» WHAT TO DO
Copy the entries word for word, from the first line through the line that contains "The height and width of the screenshot is (826, 1469).", including that line.

----------

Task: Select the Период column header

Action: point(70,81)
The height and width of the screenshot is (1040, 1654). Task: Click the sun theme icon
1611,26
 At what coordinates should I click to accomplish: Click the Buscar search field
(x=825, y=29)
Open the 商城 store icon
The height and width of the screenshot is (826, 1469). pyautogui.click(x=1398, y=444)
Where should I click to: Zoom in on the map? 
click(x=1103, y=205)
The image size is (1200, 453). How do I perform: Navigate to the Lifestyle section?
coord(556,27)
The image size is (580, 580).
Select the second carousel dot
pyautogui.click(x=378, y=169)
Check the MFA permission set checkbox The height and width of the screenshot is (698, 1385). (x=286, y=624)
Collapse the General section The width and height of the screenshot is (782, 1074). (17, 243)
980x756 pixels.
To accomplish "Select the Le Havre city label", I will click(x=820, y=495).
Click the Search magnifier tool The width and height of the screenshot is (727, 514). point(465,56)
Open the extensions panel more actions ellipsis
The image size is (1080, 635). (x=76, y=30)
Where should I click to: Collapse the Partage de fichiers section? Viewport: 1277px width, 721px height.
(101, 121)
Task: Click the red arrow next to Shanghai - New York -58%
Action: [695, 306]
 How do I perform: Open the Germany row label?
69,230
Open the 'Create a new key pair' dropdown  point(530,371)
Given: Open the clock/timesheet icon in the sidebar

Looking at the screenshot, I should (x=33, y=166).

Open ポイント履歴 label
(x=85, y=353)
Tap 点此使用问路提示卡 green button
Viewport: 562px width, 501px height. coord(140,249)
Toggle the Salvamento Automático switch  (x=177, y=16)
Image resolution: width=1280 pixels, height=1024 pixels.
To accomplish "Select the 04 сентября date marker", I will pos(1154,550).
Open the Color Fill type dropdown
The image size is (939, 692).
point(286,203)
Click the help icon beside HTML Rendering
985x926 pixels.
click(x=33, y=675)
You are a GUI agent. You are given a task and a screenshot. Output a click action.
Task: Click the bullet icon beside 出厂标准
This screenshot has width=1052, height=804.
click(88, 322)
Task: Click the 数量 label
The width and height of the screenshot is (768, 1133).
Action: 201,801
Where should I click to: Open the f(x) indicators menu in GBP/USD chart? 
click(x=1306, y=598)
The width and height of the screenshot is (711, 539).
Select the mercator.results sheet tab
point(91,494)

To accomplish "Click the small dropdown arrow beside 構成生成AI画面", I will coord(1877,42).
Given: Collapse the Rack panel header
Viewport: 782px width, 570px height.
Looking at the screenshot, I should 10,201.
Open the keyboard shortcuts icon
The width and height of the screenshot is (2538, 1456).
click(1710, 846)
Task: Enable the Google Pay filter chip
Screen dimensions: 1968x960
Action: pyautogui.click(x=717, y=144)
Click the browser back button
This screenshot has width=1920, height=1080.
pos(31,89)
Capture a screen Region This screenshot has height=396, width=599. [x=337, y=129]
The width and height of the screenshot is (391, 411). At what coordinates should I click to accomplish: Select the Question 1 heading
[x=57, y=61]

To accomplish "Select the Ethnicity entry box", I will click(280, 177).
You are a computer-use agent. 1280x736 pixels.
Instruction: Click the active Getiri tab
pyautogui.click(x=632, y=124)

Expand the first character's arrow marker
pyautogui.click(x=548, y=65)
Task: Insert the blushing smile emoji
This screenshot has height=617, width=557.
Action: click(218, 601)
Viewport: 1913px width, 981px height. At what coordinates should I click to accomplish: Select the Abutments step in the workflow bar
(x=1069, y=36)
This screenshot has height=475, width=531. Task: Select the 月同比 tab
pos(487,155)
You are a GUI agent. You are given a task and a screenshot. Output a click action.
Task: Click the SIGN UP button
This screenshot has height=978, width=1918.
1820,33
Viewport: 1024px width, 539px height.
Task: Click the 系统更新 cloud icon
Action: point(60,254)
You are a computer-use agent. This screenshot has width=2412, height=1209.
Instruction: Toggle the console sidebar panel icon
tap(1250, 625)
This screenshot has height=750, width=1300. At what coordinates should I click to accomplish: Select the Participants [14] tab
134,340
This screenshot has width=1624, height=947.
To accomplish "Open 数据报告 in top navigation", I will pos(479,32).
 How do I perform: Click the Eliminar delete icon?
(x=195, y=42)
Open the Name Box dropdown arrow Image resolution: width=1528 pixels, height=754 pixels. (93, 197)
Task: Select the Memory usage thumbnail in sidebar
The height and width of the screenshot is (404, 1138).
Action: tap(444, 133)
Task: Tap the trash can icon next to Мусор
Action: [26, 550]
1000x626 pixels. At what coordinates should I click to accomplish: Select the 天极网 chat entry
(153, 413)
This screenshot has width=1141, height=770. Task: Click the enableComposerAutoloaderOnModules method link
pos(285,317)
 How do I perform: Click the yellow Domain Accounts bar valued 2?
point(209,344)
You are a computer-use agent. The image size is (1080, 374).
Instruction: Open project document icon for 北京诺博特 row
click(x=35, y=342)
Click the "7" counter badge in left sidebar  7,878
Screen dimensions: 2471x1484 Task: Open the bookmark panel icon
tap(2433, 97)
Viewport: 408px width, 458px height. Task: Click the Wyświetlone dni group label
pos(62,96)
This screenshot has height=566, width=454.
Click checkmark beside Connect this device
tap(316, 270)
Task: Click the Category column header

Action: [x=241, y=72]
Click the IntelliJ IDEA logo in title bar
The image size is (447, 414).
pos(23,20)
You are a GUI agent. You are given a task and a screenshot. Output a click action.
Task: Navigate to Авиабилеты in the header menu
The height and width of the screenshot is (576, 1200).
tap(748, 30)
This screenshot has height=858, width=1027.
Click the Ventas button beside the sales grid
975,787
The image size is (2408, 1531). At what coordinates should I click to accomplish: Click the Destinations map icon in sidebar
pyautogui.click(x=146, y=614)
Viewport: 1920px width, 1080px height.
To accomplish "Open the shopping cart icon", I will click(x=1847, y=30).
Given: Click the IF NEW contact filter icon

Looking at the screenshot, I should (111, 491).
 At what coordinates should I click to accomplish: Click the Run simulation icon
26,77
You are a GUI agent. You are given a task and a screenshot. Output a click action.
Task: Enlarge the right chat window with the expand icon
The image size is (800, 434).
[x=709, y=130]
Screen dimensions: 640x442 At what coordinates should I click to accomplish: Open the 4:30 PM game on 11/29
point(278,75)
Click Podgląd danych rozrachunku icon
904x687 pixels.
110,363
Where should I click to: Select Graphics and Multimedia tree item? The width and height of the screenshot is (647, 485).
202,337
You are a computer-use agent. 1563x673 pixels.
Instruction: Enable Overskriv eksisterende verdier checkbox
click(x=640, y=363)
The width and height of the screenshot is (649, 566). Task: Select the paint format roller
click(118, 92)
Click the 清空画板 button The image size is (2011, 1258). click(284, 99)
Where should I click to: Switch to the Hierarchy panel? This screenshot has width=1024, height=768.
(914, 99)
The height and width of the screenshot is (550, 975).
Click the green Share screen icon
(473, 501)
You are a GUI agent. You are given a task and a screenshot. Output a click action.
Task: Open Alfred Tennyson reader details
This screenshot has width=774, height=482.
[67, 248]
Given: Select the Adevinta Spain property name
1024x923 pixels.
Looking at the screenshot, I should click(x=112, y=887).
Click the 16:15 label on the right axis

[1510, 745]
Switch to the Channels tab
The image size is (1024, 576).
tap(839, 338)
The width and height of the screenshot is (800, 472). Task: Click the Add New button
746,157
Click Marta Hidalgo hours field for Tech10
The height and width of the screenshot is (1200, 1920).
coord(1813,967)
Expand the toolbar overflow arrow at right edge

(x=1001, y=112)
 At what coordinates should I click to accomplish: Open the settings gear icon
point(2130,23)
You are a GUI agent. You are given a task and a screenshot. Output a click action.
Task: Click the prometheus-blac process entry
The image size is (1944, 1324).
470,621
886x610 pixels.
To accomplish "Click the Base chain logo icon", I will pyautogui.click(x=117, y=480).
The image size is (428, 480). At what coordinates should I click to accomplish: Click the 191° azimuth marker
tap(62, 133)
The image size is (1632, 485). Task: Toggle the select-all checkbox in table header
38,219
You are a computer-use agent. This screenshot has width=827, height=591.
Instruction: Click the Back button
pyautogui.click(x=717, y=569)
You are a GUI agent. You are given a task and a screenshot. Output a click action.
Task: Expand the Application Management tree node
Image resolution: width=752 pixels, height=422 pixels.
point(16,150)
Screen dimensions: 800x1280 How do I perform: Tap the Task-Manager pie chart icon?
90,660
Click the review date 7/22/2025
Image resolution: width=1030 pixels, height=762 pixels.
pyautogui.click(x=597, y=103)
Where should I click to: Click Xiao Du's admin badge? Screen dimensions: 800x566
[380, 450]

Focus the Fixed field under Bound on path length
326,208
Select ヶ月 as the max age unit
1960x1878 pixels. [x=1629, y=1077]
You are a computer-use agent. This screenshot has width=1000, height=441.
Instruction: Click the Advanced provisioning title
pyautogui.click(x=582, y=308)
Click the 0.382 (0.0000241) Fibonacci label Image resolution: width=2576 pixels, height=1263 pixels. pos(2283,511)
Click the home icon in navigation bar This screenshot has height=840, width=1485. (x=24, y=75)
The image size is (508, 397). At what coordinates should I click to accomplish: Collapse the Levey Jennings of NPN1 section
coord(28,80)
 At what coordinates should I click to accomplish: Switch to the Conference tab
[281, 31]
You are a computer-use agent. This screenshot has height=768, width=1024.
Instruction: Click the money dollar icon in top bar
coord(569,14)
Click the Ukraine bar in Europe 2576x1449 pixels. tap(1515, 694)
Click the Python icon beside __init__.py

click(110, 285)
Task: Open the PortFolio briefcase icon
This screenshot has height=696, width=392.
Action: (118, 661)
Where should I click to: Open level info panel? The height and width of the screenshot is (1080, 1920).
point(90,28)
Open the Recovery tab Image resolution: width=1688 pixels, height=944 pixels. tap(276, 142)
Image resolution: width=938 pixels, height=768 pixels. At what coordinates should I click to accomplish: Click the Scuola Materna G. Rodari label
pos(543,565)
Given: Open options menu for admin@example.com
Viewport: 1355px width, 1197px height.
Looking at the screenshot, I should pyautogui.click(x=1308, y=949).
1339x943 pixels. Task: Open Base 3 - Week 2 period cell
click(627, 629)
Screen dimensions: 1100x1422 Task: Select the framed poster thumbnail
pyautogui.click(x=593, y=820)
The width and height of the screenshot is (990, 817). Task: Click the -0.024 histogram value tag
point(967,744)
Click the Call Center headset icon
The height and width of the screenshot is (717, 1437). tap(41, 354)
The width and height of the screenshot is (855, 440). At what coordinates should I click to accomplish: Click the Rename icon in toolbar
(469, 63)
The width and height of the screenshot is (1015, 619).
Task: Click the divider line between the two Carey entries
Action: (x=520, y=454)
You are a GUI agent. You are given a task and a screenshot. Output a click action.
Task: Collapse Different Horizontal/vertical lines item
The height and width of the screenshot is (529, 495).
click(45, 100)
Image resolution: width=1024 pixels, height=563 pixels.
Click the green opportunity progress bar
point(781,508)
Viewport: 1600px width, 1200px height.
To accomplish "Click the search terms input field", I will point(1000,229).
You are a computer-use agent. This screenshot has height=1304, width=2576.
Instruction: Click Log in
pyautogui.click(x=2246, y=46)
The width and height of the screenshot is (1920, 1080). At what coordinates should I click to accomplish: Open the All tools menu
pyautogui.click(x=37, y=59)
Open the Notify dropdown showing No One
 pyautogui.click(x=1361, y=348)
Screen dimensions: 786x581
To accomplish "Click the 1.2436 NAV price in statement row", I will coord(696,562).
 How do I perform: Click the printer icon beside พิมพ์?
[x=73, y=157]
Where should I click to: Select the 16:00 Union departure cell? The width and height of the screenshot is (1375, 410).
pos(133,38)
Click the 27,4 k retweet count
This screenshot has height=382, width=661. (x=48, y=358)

----------

» EXPECTED ANSWER
Task: Select the Период column header

Action: point(70,81)
The height and width of the screenshot is (1040, 1654). Task: Click the sun theme icon
1611,26
 At what coordinates should I click to accomplish: Click the Buscar search field
(x=825, y=29)
Open the 商城 store icon
The height and width of the screenshot is (826, 1469). pyautogui.click(x=1398, y=444)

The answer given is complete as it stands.